◆ **STATED GOAL**: Pick out every line in the data below that contains the string "Instruction", matching case exactly, and copy each of those lines.

-----

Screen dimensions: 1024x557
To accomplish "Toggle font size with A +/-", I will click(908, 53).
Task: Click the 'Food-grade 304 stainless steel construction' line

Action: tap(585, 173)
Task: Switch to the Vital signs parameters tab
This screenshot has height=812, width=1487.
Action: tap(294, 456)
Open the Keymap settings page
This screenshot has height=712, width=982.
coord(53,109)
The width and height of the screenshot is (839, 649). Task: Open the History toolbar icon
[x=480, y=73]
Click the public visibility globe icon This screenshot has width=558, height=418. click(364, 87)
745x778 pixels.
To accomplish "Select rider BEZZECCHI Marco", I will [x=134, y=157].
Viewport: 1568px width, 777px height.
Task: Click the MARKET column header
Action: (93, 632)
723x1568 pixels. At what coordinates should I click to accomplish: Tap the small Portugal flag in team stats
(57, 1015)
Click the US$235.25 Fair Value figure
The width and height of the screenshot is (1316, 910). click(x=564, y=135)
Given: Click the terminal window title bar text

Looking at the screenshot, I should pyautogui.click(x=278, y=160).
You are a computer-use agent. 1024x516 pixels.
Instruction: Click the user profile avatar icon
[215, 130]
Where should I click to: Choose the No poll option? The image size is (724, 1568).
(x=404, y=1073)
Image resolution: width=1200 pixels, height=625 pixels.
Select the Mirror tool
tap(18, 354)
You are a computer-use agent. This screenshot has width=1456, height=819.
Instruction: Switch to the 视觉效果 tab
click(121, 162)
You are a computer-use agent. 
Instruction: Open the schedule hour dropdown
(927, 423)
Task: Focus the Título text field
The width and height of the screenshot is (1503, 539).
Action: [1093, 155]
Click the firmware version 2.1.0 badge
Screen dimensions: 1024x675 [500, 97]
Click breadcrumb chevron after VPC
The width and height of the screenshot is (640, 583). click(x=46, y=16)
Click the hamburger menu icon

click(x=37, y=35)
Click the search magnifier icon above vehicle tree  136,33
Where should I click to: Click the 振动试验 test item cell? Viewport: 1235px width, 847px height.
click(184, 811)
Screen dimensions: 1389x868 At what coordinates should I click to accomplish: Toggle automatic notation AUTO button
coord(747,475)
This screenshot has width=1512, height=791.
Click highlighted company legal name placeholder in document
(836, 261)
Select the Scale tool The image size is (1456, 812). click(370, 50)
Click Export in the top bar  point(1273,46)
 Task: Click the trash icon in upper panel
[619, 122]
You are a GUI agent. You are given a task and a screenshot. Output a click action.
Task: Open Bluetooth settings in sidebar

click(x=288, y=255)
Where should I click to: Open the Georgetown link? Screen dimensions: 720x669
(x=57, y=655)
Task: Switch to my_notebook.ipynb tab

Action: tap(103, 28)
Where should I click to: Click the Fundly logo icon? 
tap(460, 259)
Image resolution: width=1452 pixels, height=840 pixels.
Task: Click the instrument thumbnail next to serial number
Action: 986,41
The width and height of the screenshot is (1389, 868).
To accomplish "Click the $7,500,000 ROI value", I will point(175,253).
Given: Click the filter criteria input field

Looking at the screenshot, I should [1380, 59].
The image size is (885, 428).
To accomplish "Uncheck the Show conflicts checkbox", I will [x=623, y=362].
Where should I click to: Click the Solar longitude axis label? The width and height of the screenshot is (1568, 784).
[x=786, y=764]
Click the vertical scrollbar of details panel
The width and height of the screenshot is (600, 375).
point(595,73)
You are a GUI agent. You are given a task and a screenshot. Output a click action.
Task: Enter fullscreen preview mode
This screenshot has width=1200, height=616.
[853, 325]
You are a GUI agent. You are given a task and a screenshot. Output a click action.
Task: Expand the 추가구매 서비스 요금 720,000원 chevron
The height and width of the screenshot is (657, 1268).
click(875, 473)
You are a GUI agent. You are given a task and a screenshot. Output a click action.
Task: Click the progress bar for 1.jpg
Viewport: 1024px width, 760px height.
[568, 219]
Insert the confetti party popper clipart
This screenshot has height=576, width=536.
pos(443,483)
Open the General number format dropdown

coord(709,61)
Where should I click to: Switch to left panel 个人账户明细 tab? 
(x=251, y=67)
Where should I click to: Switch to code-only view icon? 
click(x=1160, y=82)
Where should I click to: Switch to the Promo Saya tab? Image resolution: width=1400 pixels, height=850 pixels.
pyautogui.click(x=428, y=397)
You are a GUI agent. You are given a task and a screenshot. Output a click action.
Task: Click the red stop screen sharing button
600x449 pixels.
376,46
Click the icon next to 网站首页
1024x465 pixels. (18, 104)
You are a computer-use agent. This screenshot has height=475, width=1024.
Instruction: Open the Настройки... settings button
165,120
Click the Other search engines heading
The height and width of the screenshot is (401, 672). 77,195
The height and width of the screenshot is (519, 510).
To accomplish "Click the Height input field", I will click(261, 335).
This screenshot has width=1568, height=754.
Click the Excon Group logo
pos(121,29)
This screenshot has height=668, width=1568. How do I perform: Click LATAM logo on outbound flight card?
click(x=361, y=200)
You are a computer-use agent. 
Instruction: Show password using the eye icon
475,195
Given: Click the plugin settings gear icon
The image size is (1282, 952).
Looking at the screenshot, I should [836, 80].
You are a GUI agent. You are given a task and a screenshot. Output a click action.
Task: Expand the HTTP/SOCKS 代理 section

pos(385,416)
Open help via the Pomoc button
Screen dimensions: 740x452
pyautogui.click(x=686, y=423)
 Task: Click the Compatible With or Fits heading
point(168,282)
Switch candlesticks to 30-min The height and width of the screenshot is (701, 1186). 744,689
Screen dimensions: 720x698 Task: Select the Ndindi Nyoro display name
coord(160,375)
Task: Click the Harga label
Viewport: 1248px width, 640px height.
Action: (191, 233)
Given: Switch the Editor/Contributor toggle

-----

◆ **EXERCISE ANSWER**:
Instruction: Click the user profile avatar icon
Instruction: Switch to the 视觉效果 tab
Instruction: Open the schedule hour dropdown
Instruction: Open the Настройки... settings button
Instruction: Show password using the eye icon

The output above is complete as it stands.